Повисло неловкое молчание.
Пару мгновений замешкавшись, Прокопий, осмысливал обстановку. Все же возраст говорил о многом. Несмотря на накопленную мудрость десятилетий решение принимать становилось ему все труднее.
— Здрав будь, государь наш, Игорь Васильевич. — Он поклонился, добавил.
Не ослышался ли я. Не господарь, а прямо государь?
Люди, что с Прокопием пришли также проговорили слова приветствия. Тоже кланялись, только делали это как-то натужно, не очень понимая, почему их лидер действует так, а не иначе. Плохо проинструктировал ты их. Видимо, планировал действовать по обстановке.

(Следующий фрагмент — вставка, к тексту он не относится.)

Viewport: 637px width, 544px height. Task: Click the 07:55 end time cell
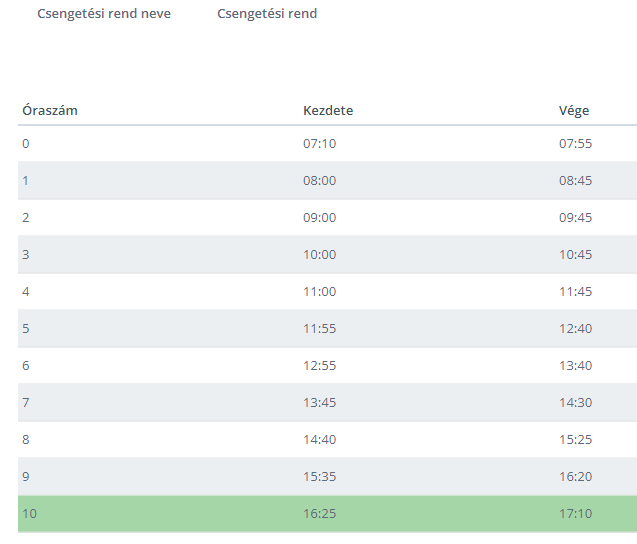click(x=576, y=143)
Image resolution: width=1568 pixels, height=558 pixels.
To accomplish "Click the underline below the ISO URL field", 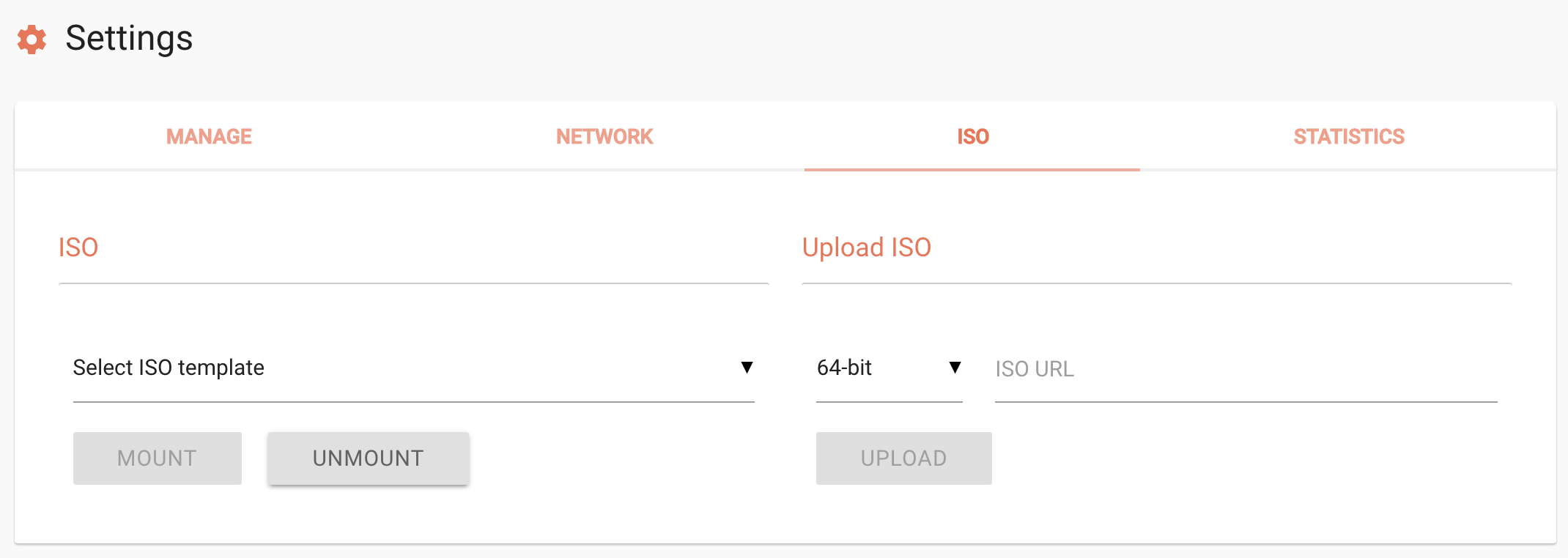I will point(1246,401).
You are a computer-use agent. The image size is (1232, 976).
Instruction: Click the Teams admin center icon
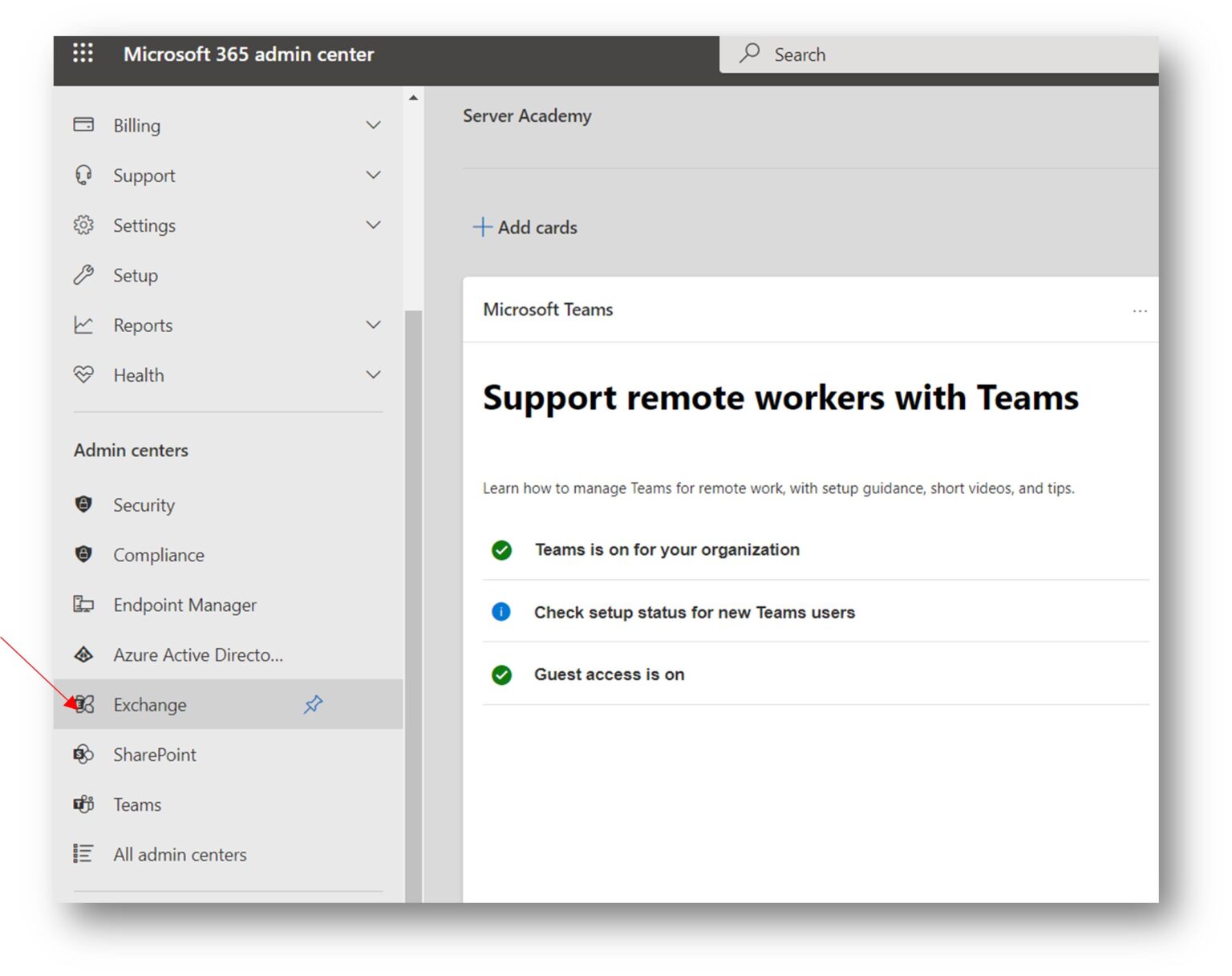[83, 804]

Учитывал то, что все же у нас здесь не светский раут и не прием в царских палатах.
Встреча в военных условиях, в каком-то богом забытом городке.

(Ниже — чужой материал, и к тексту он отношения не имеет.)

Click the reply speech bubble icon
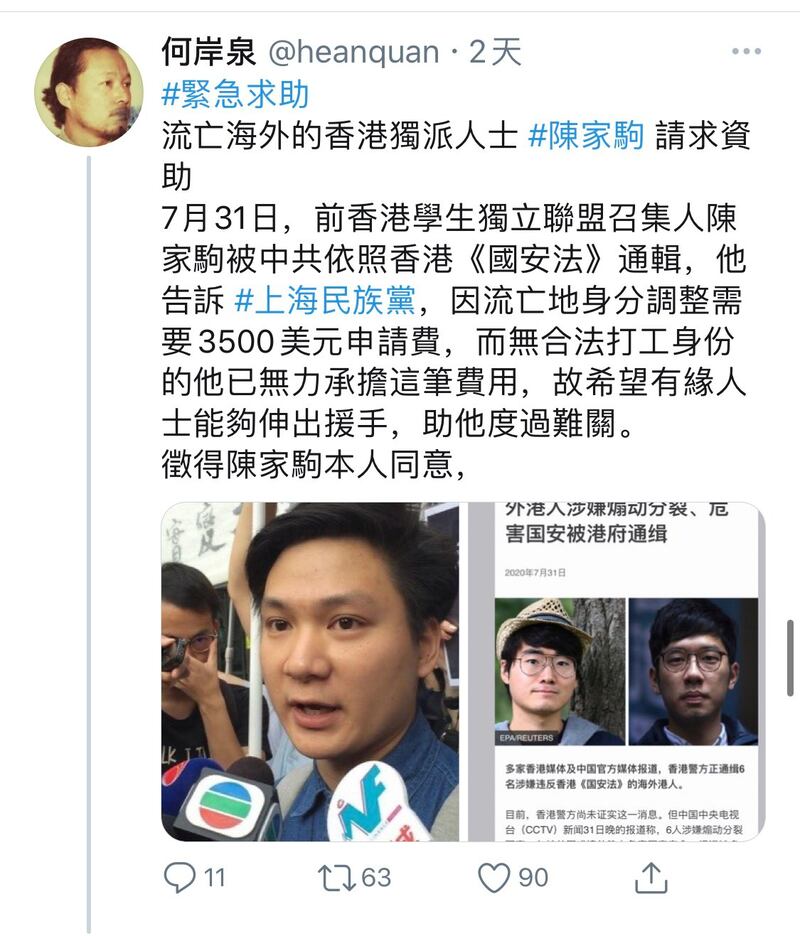Image resolution: width=800 pixels, height=936 pixels. (179, 878)
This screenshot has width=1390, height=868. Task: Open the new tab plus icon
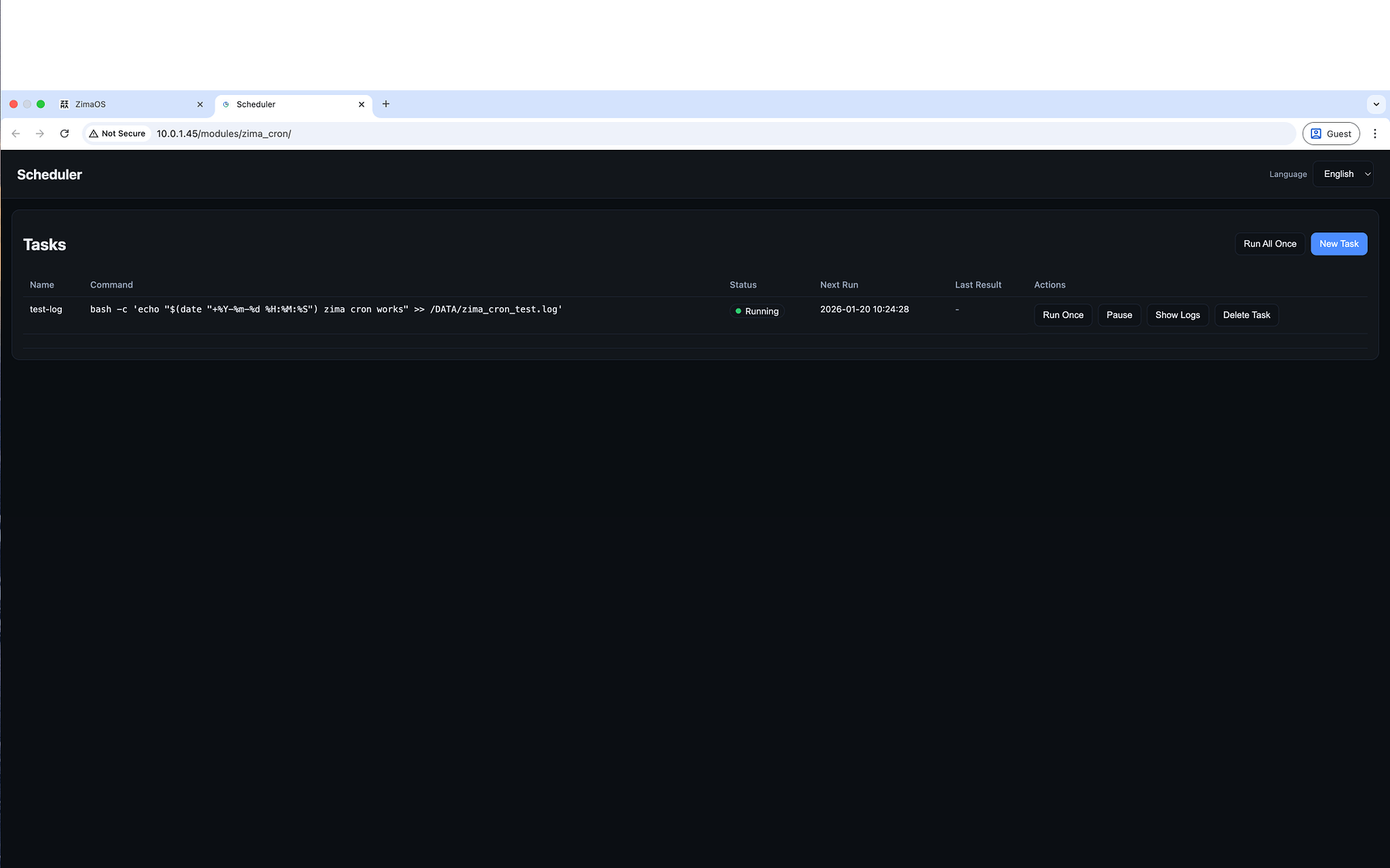tap(386, 104)
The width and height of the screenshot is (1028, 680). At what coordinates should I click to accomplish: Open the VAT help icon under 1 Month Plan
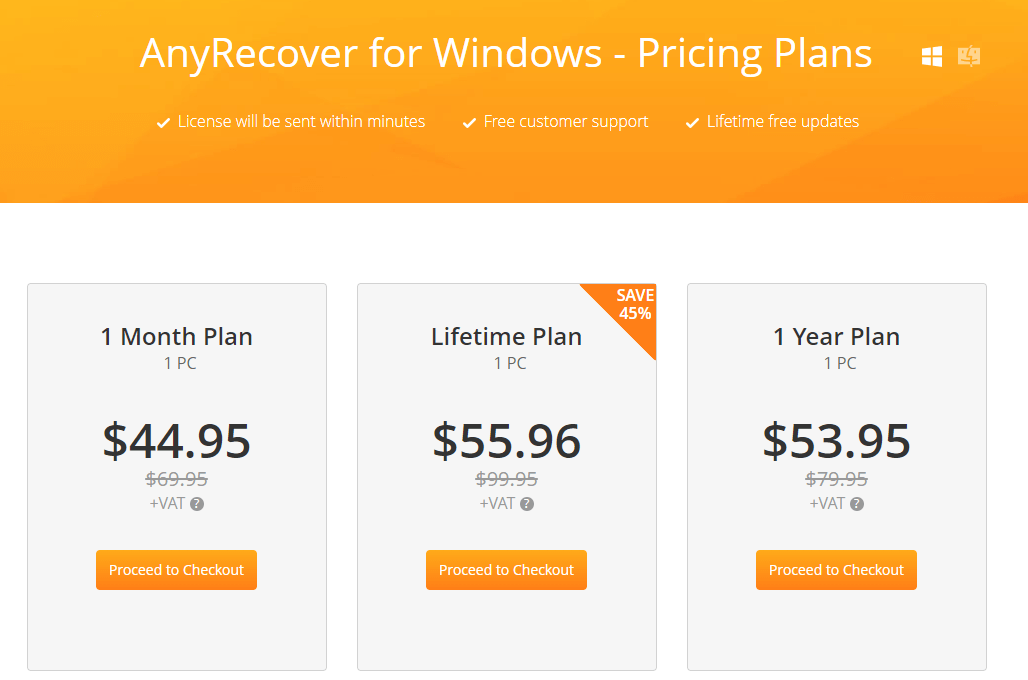[x=195, y=504]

— И ты здравствуй. — Я поднялся, смотрел на него пристально. Поглядывал на других, четверых. Двое то опасные, хотя… Да вряд ли задумали они чего. По виду больше сами опасаются нападения, чем планируют нехорошее. — Проходи, гостем будь, садись по правую руку от меня.
Указал ему на лавку, где сидел Григорий, с кипой разложенных, но чуть прибранных бумаг.
На лице Прокопия мелькнула на секунду некая негативная эмоция, но быстро ушла. Чувствовалось, что сидеть подле какого-то неведомо кого… Не считал он хорошим знаком. Но сказать-то ничего против не посмел. Да и с иной стороны, когда на сторону первого Лжедмитрия он переходил, с кем сидеть-то приходилось? С Ляхами да казаками.
До Москвы.
Это там уже по местничеству все началось. Что и принесла первому самозванцу просто гору проблем. Это сейчас уже все больше перемешалось. И терпимее стало. Хотя в реальной истории, дальше после смуты книги с родовыми достижениями особо привилегированных особ сохранялись.
Только спустя больше, чем полвека уйдут они наконец-то в прошлое.
Тем временем взглянул я на свиту рязанского воеводы, тоже им указал на лавки, произнес.
— И вы, люди служилые, располагайтесь. Заслуг ваших и мест, не ведаю я. Поэтому, как в походе, по-простому, прошу, без споров. — Махнул рукой, указывая за стол.
Все они, переглядываясь, двинулись к столу.
В проеме появился Тренко, чуть запыленный и утомленный, с недовольной миной на лице. Он встречал этих людей, выполняя мою волю. И явно был не в восторге, потому что был он больше воином, чем политиком, и все эти расшаркивания… Не его стезя.
Следом за ним вошел Федор.
Этот чувствовал себя совершенно неловко. Не привык он к таким посиделкам. Все же был он отличным воином. Я его десятником назначил, но вот до сотника — это уже сложно ему было. Саблей рубиться и дела делать это одно, а людьми командовать — все же иное.
— Господарь наш, Игорь Васильевич Данилов, дозволь вначале дар тебе вручить. — Пройдя несколько шагов вперед и заняв место уже у стола проговорил Ляпунов. Чуть поклонился. — От земли рязанской, царю-батюшке русскому.